Unsecured Small Business Loans
In everyday language, an unsecured small business loan is a loan provided to small business owners without any collateral such as real estate or investment properties like a parcel of land or a house. In this agreement, the borrower agrees to pay back the lender within a given set of terms and period and usually just signs several documents that outline these terms. Hence, any unsecured loans can be referred to as a signature loan. The simplest way to explain an unsecured sb loan is when an entrepreneur borrows money from a friend or family to help fund his small business. The borrower simply signs an I.O.U. as a documented form of agreement to payback whatever amount is borrowed.
Small businesses would need a steady and adequate flow of money to stay afloat and grow in the market. Since small businesses would usually have limited resources, business owners would often resort to some form of financing at one point or another. An unsecured sb loan is a type of financing which does not require business owners to put up for collateral their business properties such as inventory or equipment. With the higher risk of delayed or non – payment of loans, lenders would usually give much higher interest rates for these loans as compared with secured ones.

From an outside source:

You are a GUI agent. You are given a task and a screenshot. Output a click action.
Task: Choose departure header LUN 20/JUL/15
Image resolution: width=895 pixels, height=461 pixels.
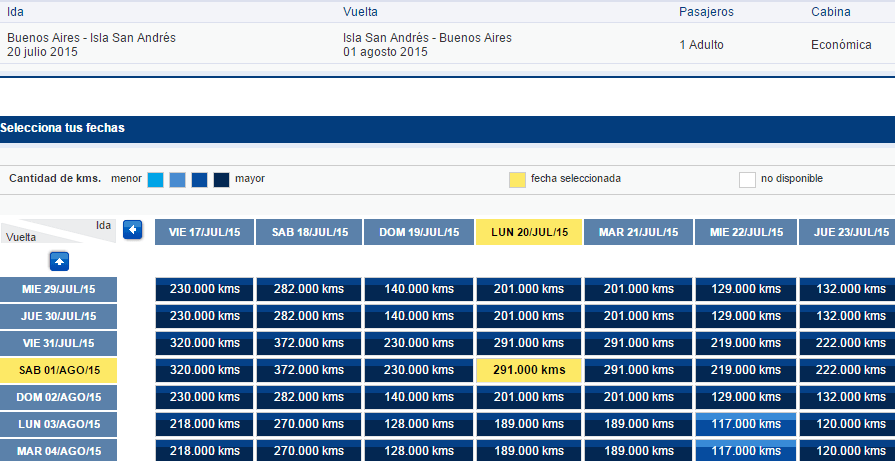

Another precautionary measure taken by lenders is to run a credit check for any borrower applying for a loan. To get approval for an unsecured sb loan, the owner or owners, should have a good credit record, and has no history of delinquent credit payments to a lending institution. This requirement may be particularly difficult for companies that have just started out and have not established themselves yet as credible borrowers.
If you are looking for an unsecured financing option for your small business, you may want to check the rates offered by your local credit union.